Venezia città più eco-mobile, prima in mobilità sostenibile

 

Venezia eco-mobile

Va a Venezia, che l’aveva già ottenuto nel 2013, il titolo di città più ‘eco-mobile’ d’Italia: Venezia riconquista infatti il primo posto del podio per mobilità sostenibile, e vince non solo perché favorita dalla più estesa area pedonale e dal più basso indice di motorizzazione, ma anche grazie a un trasporto pubblico che funziona, a un buon servizio di bike sharing e al miglior car sharing sia per offerta sia per numero di corse mensili per ogni auto disponibile.

La graduatoria delle città alla ricerca di una mobilità più sostenibile è contenuta nel nono Rapporto ‘Mobilità sostenibile in Italia: indagine sulle principali 50 città’, elaborato da Euromobility con il Patrocinio del Ministero dell’Ambiente.

Osservatorio 2015 Euromobility.

Sul podio, anche quest’anno, tutte città del nord, con il secondo posto a Brescia e il terzo a Torino; poco sotto Parma, al quarto posto, e Milano al quinto.

Nella ‘top ten’ si confermano anche Firenze, al sesto posto, e Bologna al settimo, mentre Roma è soltanto al diciassettesimo posto.

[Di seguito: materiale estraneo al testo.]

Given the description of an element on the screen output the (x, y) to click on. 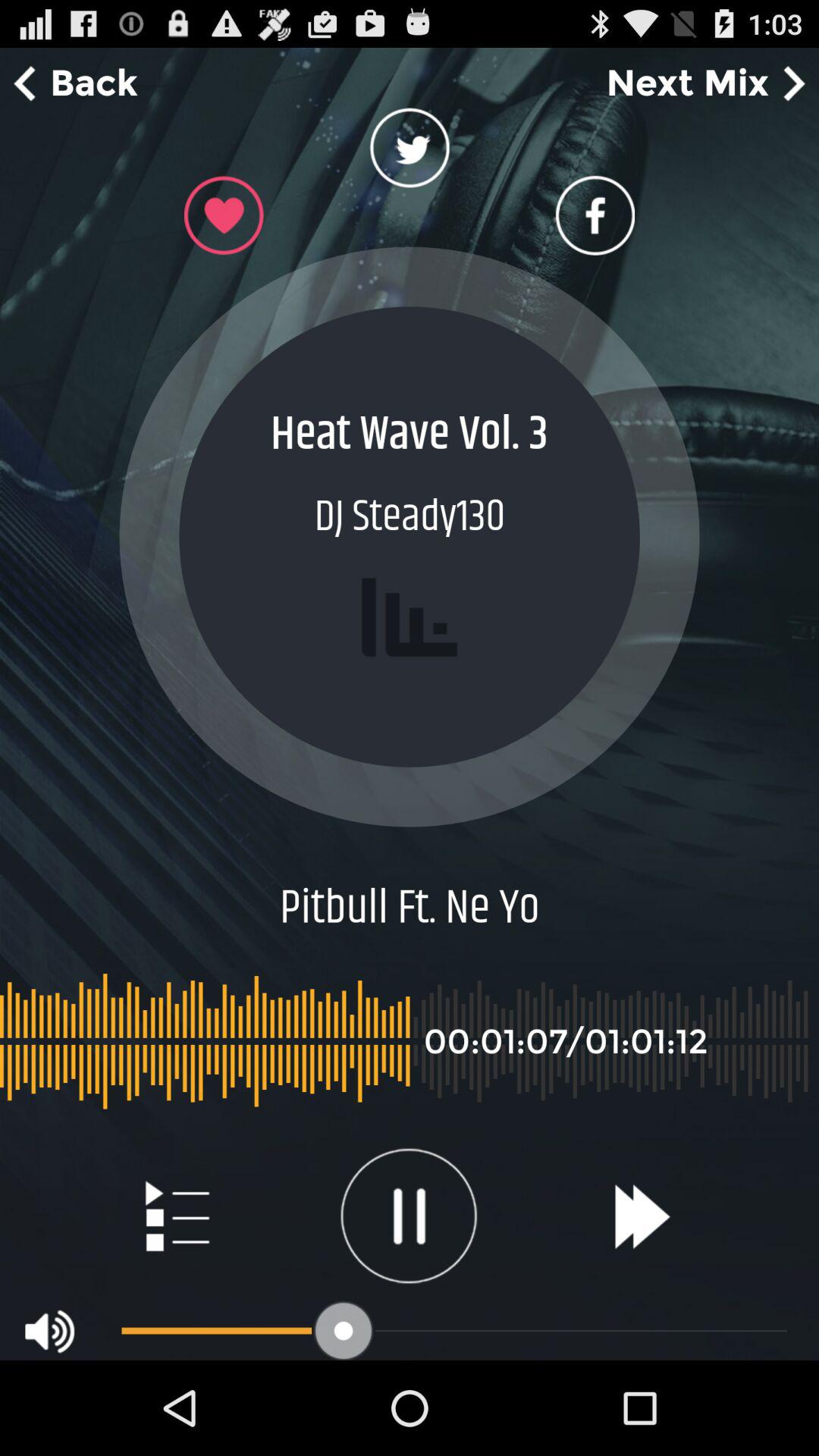
click icon at the bottom right corner (642, 1215)
Given the description of an element on the screen output the (x, y) to click on. 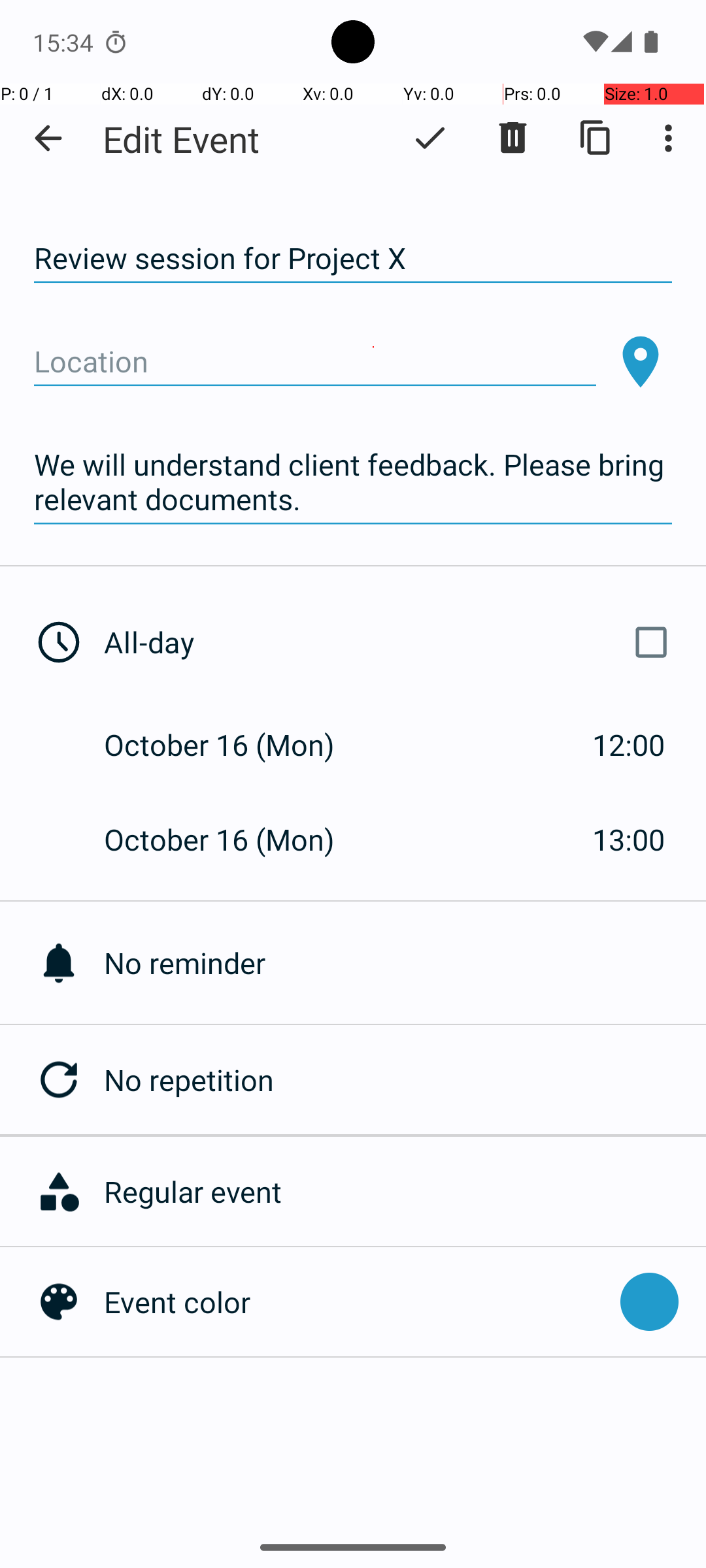
We will understand client feedback. Please bring relevant documents. Element type: android.widget.EditText (352, 482)
Given the description of an element on the screen output the (x, y) to click on. 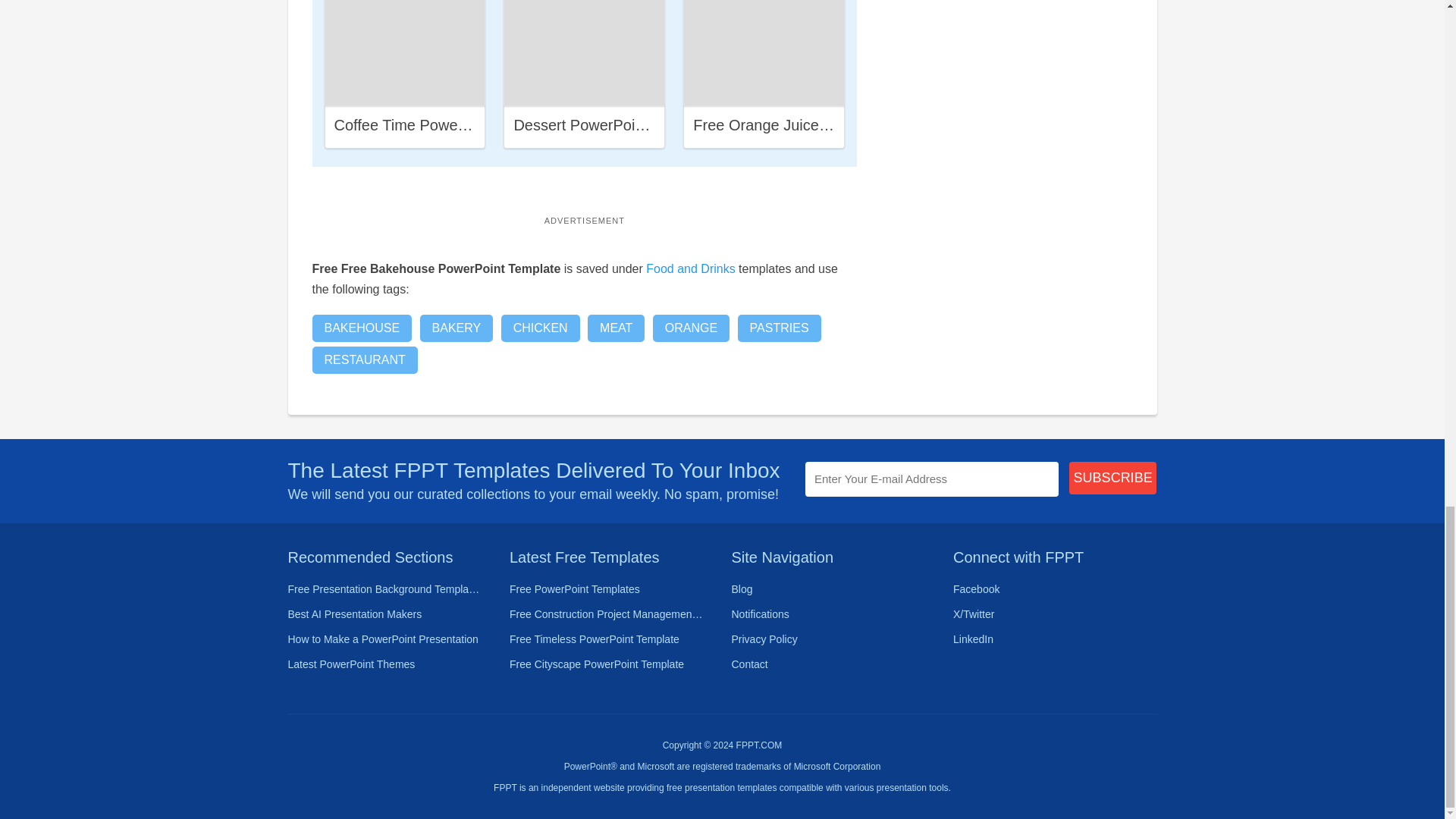
Free Orange Juice PowerPoint Template (763, 53)
Orange PowerPoint Template (764, 52)
Free Orange Juice PowerPoint Template (829, 125)
BAKEHOUSE (362, 328)
Coffee Time PowerPoint Template (405, 53)
CHICKEN (539, 328)
Coffee Time PowerPoint Template (447, 125)
Dessert PowerPoint Template (613, 125)
Subscribe (1112, 477)
MEAT (616, 328)
Given the description of an element on the screen output the (x, y) to click on. 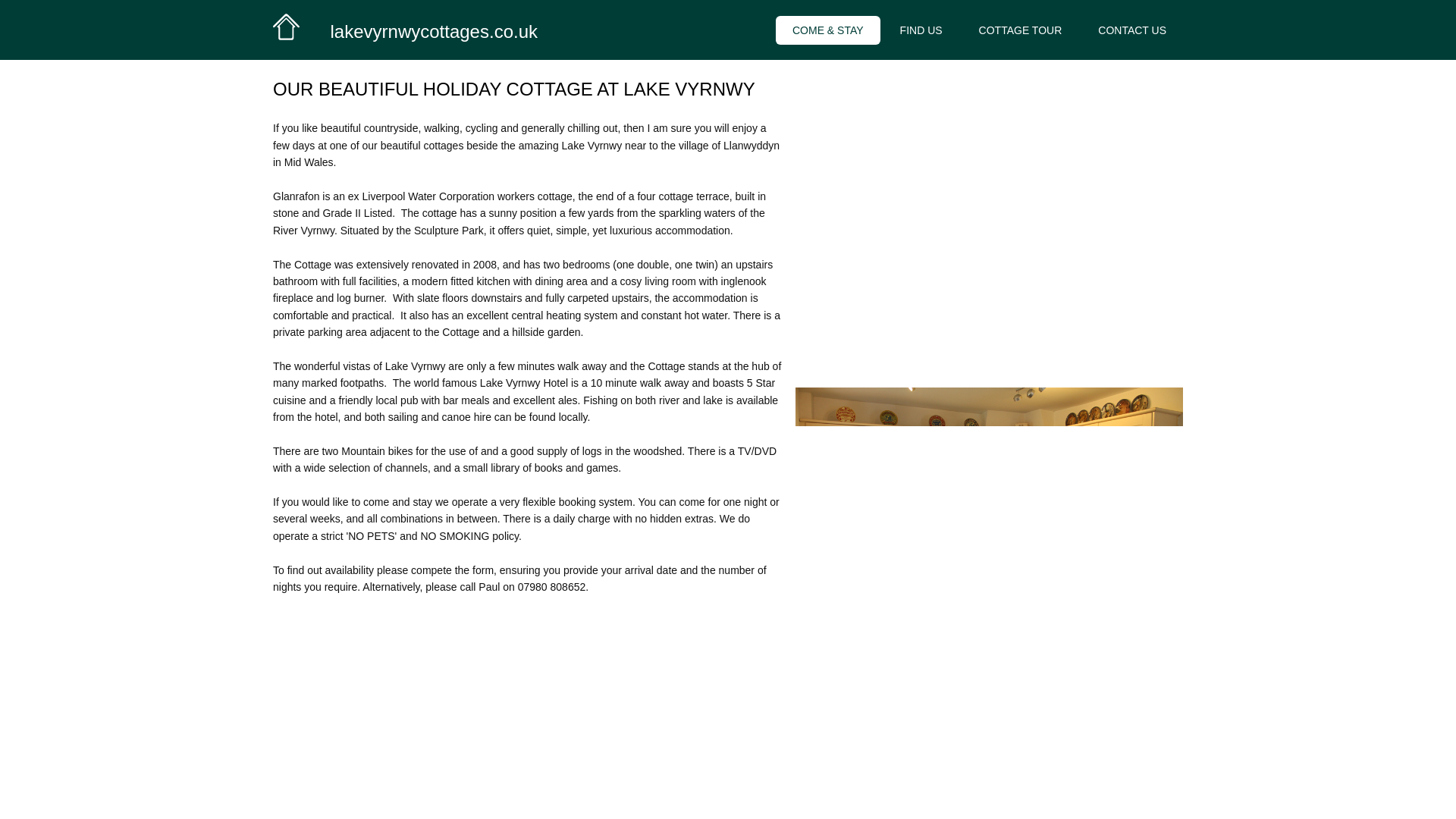
CONTACT US (1131, 30)
Lake Vyrnwy Cottages (286, 26)
COTTAGE TOUR (1020, 30)
lakevyrnwycottages.co.uk (433, 31)
FIND US (921, 30)
Lake Vyrnwy Cottages (405, 28)
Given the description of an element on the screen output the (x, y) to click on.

Chiudono la classifica Padova, all’ottavo posto, Bergamo al nono e Cagliari al decimo, una città del sud che per la prima volta conquista una posizione tra le prime dieci.

In fondo alla classifica della mobilità sostenibile Reggio Calabria, Potenza e L’Aquila.

Il Rapporto segnala inoltre una flessione (-0,5%) del tasso di motorizzazione nelle principali 50 città italiane (a dispetto del dato nazionale, che segnala un lieve incremento del +0,2%) e la contestuale continua crescita del numero di veicoli a basso impatto, i quali raggiungono complessivamente l’8,5% del parco nazionale circolante (il peso dei veicoli a trazione ibrida ed elettrica è, tuttavia, ancora marginale, con una presenza dello 0,21%, rispetto a quello dei veicoli a metano e gpl, che costituiscono l’8,3% del parco).

Quella che si conferma è, comunque, un’Italia ancora a due velocità, con il sud della penisola che fatica a tenere il passo dell’innovazione, ma con interessanti esperienze in controtendenza: sono a Cagliari gli utenti del car sharing convenzionale che usano di più il servizio rispetto a ogni altra città italiana e Palermo introduce il servizio su area vasta insieme a sole altre 3 realtà, Trento, Bolzano e Torino.

Il Rapporto – afferma Lorenzo Bertuccio, direttore scientifico di Euromobility – conferma che la cosiddetta sharing mobility è ormai una realtà consolidata, almeno nei desideri dei cittadini: gli utenti dei servizi di bike sharing sono cresciuti rispetto all’anno precedente di quasi 11 punti percentuali e quelli dei servizi di car sharing convenzionale di oltre 21, raggiungendo questi ultimi quasi quota 30.000. Le città sembrano finalmente aver compreso il cambio di atteggiamento dei cittadini: crescono infatti sia il numero di biciclette in sharing (+17,2%), sia le auto condivise dei servizi convenzionali (+22.8%) che superano nel 2014 le 700 unità”.

Emerge però un dato negativo: Purtroppo il 2014 – sottolinea il presidente di Euromobility, Roberto Maldacea – registra ancora una riduzione dei servizi di trasporto pubblico offerti ai cittadini (in 43 città su 50), ma per fortuna si registra anche qualche segnale positivo dall’area meridionale del Paese’‘.